By embedding the Centre of Bioethics inside a full-spectrum health university (medicine, nursing, physiotherapy, public health and allied health), Bhaikaka University aims to create an ecosystem where ethics is not an afterthought but a cross-cutting competence for all healthcare workers. 

Vedio Credit: NYU School of Global Public Health

Treating every life as a sacred trust

From a Satgyan-inspired lens, this development from “Sardar’s town” carries a deeper resonance. Sant Rampal Ji Maharaj repeatedly stress that the human body is a sacred trust from the Supreme, and anyone—doctor, policymaker, technologist—who touches that trust must act with absolute honesty, daya (compassion) and nyay (justice).

Seen this way, the Karamsad Centre of Bioethics is not just an academic project; it is an attempt to ensure that new powers in medicine—AI, gene editing, vast data—do not become new tools of exploitation or negligence. Satgyan would ask very pointed questions that align with bioethics:

  • Are algorithms helping the weakest patient, or only the richest hospital?
  • Is consent for gene tests truly informed, or buried in English legal text the patient cannot understand?
  • Is patient data treated as “mine to monetise” or as “amanat” (entrusted wealth) to be guarded?

When an ethics centre trains doctors to speak truthfully to patients, resist pressure to over-treat for profit, question unfair AI or protocols, and stand up for those who have no voice, it quietly fulfils the spiritual command that service must never sacrifice conscience. In that sense, a robust bioethics culture can make hospitals not only more compliant, but more dharmic—places where technology is powerful, but truth and compassion remain in charge.

Also Read: Tele-ICU 2.0: AI Triage Meets Regulatory Guardrails as Hospitals Design Playbooks for 2026

FAQs: India’s first Centre of Bioethics launched in Karamsad to tackle AI

1. What exactly has been launched in Karamsad?

India’s first dedicated Centre of Bioethics for healthcare education and research, at Bhaikaka University in Karamsad, under the International Chair in Bioethics (ICB), Porto. 

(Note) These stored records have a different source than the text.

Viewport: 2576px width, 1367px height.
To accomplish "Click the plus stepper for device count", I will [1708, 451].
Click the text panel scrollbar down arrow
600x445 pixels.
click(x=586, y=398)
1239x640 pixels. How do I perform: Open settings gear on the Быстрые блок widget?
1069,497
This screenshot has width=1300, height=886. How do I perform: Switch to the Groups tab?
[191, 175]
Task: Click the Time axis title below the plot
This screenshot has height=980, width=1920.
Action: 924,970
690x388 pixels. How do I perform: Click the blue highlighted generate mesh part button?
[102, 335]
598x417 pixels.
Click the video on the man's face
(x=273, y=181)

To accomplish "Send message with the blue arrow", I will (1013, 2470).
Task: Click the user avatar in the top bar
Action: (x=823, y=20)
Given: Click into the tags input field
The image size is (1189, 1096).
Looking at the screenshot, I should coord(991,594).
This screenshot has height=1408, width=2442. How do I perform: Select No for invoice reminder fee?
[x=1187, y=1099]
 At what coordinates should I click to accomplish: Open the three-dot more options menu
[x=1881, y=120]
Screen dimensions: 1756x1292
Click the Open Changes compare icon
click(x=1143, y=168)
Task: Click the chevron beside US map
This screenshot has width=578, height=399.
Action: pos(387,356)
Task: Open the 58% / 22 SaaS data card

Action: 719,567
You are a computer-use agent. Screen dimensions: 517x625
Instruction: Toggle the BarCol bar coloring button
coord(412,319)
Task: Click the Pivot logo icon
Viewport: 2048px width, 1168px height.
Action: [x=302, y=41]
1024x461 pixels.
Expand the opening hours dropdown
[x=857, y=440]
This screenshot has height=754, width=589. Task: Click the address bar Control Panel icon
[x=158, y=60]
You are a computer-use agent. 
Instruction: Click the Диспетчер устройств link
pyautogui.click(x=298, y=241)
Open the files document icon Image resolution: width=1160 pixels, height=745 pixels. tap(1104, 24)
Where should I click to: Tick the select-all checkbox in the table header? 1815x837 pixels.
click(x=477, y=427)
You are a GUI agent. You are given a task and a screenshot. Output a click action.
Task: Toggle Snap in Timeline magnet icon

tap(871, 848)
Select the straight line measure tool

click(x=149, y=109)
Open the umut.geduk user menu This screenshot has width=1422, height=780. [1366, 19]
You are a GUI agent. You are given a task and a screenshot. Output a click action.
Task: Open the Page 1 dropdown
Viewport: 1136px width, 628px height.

2. Why is this centre significant?

It aims to train healthcare professionals across medicine, nursing and allied fields in bioethics, focusing on real-world dilemmas created by AI, gene editing, big data and ICU care, at a time when India faces a shortage of trained ethics faculty. 

3. What kind of activities will the Centre run?

Certificate courses, faculty-development and “train-the-trainer” programmes, workshops, support for hospital ethics committees, research projects and a digital repository of teaching material and case studies. 

4. How does this relate to AI and gene editing?

The Centre plans to study and teach ethical issues around AI decision-support tools, genomics, reproductive technologies and health-data governance, aligning with international guidance like the WHO AI-for-health ethics framework and ICMR AI guidelines. 

5. Why call this “bioethics from Sardar’s town”?

Karamsad is the ancestral town of Sardar Vallabhbhai Patel, famed for his integrity. Establishing a national bioethics hub here symbolically links Patel’s “iron” ethics with a modern effort to keep Indian healthcare ethical in an age of powerful new technologies.